Overseas remittances from Japan hit record ¥1.004 trillion in fiscal 2025

Overseas remittances from Japan rose 11.5% to a record ¥1.004 trillion in fiscal 2025, with Vietnam receiving nearly 30% and Indonesia second-largest.

Japan’s overseas remittances reached a record high of ¥1.004 trillion ($6.2 billion) in the fiscal year ended March, marking an 11.5% increase from the prior year and underscoring rising transfers from a growing foreign workforce in the country. The surge in overseas remittances from Japan was led by flows to Vietnam, which accounted for nearly 30% of the total, while Indonesia remained the second-largest recipient. Government figures and market observers point to expanding migrant employment and stronger transfer activity as the principal drivers of the increase.

Record Remittances Reach ¥1.004 Trillion

The fiscal 2025 total of ¥1.004 trillion represents the first time annual outbound personal transfers from Japan exceeded the one-trillion-yen mark. This uptick followed consecutive years of steady growth and reversed a period of stagnation in earlier parts of the decade.

Officials noted the 11.5% year-on-year rise reflects both a larger population of resident foreign workers and sustained remittance flows per worker. The scale of these transfers highlights the growing financial ties between Japan and labour-sending countries across Asia.

Vietnam Receives Nearly 30% of Flows

Remittances to Vietnam accounted for almost three in ten yen sent abroad from Japan during the year, making it by far the largest single destination. The concentration reflects expanding Vietnamese communities and a high rate of formal transfer activity through banks and licensed remitters.

Analysts attribute the strong share to recent increases in visas issued to technical intern trainees and specified skilled workers from Vietnam, along with more established migrant networks that facilitate regular transfers. The size of these flows has important implications for household incomes and local economies in key Vietnamese provinces.

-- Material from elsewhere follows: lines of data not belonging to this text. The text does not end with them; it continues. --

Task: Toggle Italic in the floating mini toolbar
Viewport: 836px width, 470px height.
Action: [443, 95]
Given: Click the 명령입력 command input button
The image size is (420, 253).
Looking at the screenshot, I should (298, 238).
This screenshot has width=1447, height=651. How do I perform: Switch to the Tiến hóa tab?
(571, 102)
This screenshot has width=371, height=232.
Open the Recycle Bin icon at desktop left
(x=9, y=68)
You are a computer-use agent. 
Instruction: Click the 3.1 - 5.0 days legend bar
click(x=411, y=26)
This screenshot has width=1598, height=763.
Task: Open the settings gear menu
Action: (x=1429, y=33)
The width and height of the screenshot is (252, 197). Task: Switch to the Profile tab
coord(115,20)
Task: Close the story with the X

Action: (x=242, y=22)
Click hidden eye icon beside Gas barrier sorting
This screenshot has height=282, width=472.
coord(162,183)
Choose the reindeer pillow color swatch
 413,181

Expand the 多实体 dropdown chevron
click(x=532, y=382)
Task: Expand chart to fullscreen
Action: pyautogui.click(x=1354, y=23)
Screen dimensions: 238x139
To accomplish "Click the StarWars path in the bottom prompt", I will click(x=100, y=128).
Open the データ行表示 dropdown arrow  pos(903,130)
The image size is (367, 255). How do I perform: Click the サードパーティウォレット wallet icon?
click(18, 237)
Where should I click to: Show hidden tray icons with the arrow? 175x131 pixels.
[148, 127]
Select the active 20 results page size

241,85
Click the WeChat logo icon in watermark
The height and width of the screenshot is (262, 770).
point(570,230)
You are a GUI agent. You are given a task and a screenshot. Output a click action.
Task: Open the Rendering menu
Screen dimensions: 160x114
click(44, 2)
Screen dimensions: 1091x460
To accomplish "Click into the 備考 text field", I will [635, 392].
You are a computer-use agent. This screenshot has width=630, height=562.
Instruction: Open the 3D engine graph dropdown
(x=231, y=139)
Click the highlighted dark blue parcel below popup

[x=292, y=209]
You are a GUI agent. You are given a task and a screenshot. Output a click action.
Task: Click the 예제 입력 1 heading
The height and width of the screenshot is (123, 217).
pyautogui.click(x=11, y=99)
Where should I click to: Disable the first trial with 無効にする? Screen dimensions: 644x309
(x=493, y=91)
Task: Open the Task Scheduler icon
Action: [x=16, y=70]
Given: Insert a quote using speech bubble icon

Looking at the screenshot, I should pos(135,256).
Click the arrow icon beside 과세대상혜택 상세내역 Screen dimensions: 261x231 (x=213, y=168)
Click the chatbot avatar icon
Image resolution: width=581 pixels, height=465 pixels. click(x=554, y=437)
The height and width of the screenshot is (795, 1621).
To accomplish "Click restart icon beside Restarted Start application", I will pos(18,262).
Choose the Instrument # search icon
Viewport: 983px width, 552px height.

Indonesia Is Second-Largest Destination

Indonesia ranked as the second-biggest recipient of remittances from Japan in fiscal 2025, drawing substantial sums from workers employed across multiple sectors. Transfers to Indonesia rose alongside those to Vietnam, contributing materially to the overall increase in outbound remittances.

Observers point to Indonesian labour in agriculture, manufacturing and eldercare among the groups sending money home, and to stronger formal channels that have made transfers easier and more reliable. The prominence of Indonesia underscores the changing geography of Japan’s migrant population and the evolving economic links between Tokyo and regional labour markets.

Drivers: Rising Foreign Workforce and Wage Trends

A primary factor behind the surge in overseas remittances from Japan is the expansion of the resident foreign workforce, driven by demographic pressures and targeted immigration measures. Policy reforms in recent years have increased the number of foreign trainees, technical interns and specified skilled workers, enlarging the pool of earners who remit income abroad.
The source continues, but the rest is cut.